**The task:**
Reproduce the whole listing, keeping each line as it is.

**Data section:**
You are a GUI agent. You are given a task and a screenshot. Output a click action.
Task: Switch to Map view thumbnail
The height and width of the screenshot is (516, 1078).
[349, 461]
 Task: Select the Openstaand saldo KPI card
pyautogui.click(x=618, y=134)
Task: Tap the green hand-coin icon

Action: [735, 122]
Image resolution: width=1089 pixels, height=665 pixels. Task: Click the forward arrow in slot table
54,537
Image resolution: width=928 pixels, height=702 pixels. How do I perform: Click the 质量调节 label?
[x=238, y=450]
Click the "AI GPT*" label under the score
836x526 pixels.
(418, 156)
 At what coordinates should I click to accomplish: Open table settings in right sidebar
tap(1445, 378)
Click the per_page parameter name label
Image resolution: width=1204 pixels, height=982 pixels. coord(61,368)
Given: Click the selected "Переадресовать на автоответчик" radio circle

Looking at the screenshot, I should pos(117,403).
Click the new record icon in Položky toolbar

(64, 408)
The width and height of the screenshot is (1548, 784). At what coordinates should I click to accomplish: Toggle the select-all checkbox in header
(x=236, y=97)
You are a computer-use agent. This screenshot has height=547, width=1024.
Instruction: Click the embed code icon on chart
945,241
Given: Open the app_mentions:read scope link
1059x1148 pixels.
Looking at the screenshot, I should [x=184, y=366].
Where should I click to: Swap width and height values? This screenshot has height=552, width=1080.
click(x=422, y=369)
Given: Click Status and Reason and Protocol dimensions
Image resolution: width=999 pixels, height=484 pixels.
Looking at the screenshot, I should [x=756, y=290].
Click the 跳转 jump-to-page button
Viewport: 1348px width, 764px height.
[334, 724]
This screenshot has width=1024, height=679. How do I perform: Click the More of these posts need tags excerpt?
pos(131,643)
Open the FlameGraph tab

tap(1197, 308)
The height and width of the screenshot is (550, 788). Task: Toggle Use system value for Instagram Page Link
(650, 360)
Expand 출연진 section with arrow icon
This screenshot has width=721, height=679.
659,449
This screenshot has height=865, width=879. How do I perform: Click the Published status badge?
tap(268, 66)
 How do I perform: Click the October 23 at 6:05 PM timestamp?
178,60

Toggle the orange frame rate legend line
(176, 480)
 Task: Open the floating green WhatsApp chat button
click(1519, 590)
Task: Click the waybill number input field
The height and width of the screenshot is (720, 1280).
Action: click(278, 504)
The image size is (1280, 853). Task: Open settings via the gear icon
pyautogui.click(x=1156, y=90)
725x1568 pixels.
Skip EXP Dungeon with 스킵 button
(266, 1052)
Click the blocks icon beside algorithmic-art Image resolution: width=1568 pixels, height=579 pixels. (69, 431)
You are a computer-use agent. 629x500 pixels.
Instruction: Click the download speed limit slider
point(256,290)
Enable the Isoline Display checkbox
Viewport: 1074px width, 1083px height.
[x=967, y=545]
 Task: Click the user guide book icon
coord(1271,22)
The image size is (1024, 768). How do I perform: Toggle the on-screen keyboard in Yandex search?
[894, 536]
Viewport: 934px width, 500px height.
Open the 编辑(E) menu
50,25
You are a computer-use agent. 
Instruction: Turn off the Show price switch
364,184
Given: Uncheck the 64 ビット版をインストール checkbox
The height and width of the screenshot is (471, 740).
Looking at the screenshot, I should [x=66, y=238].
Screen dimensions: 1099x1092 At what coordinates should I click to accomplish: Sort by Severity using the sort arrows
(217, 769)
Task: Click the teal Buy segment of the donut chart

**The completed task:**
You are a GUI agent. You are given a task and a screenshot. Output a click action.
Task: Switch to Map view thumbnail
The height and width of the screenshot is (516, 1078).
[349, 461]
 Task: Select the Openstaand saldo KPI card
pyautogui.click(x=618, y=134)
Task: Tap the green hand-coin icon

Action: [735, 122]
Image resolution: width=1089 pixels, height=665 pixels. Task: Click the forward arrow in slot table
54,537
Image resolution: width=928 pixels, height=702 pixels. How do I perform: Click the 质量调节 label?
[x=238, y=450]
Click the "AI GPT*" label under the score
836x526 pixels.
(418, 156)
 At what coordinates should I click to accomplish: Open table settings in right sidebar
tap(1445, 378)
Click the per_page parameter name label
Image resolution: width=1204 pixels, height=982 pixels. coord(61,368)
Given: Click the selected "Переадресовать на автоответчик" radio circle

Looking at the screenshot, I should pos(117,403).
Click the new record icon in Položky toolbar

(64, 408)
The width and height of the screenshot is (1548, 784). At what coordinates should I click to accomplish: Toggle the select-all checkbox in header
(x=236, y=97)
You are a computer-use agent. This screenshot has height=547, width=1024.
Instruction: Click the embed code icon on chart
945,241
Given: Open the app_mentions:read scope link
1059x1148 pixels.
Looking at the screenshot, I should [x=184, y=366].
Where should I click to: Swap width and height values? This screenshot has height=552, width=1080.
click(x=422, y=369)
Given: Click Status and Reason and Protocol dimensions
Image resolution: width=999 pixels, height=484 pixels.
Looking at the screenshot, I should [x=756, y=290].
Click the 跳转 jump-to-page button
Viewport: 1348px width, 764px height.
[334, 724]
This screenshot has width=1024, height=679. How do I perform: Click the More of these posts need tags excerpt?
pos(131,643)
Open the FlameGraph tab

tap(1197, 308)
The height and width of the screenshot is (550, 788). Task: Toggle Use system value for Instagram Page Link
(650, 360)
Expand 출연진 section with arrow icon
This screenshot has width=721, height=679.
659,449
This screenshot has height=865, width=879. How do I perform: Click the Published status badge?
tap(268, 66)
 How do I perform: Click the October 23 at 6:05 PM timestamp?
178,60

Toggle the orange frame rate legend line
(176, 480)
 Task: Open the floating green WhatsApp chat button
click(1519, 590)
Task: Click the waybill number input field
The height and width of the screenshot is (720, 1280).
Action: click(278, 504)
The image size is (1280, 853). Task: Open settings via the gear icon
pyautogui.click(x=1156, y=90)
725x1568 pixels.
Skip EXP Dungeon with 스킵 button
(266, 1052)
Click the blocks icon beside algorithmic-art Image resolution: width=1568 pixels, height=579 pixels. (69, 431)
You are a computer-use agent. 629x500 pixels.
Instruction: Click the download speed limit slider
point(256,290)
Enable the Isoline Display checkbox
Viewport: 1074px width, 1083px height.
[x=967, y=545]
 Task: Click the user guide book icon
coord(1271,22)
The image size is (1024, 768). How do I perform: Toggle the on-screen keyboard in Yandex search?
[894, 536]
Viewport: 934px width, 500px height.
Open the 编辑(E) menu
50,25
You are a computer-use agent. 
Instruction: Turn off the Show price switch
364,184
Given: Uncheck the 64 ビット版をインストール checkbox
The height and width of the screenshot is (471, 740).
Looking at the screenshot, I should [x=66, y=238].
Screen dimensions: 1099x1092 At what coordinates should I click to accomplish: Sort by Severity using the sort arrows
(217, 769)
Task: Click the teal Buy segment of the donut chart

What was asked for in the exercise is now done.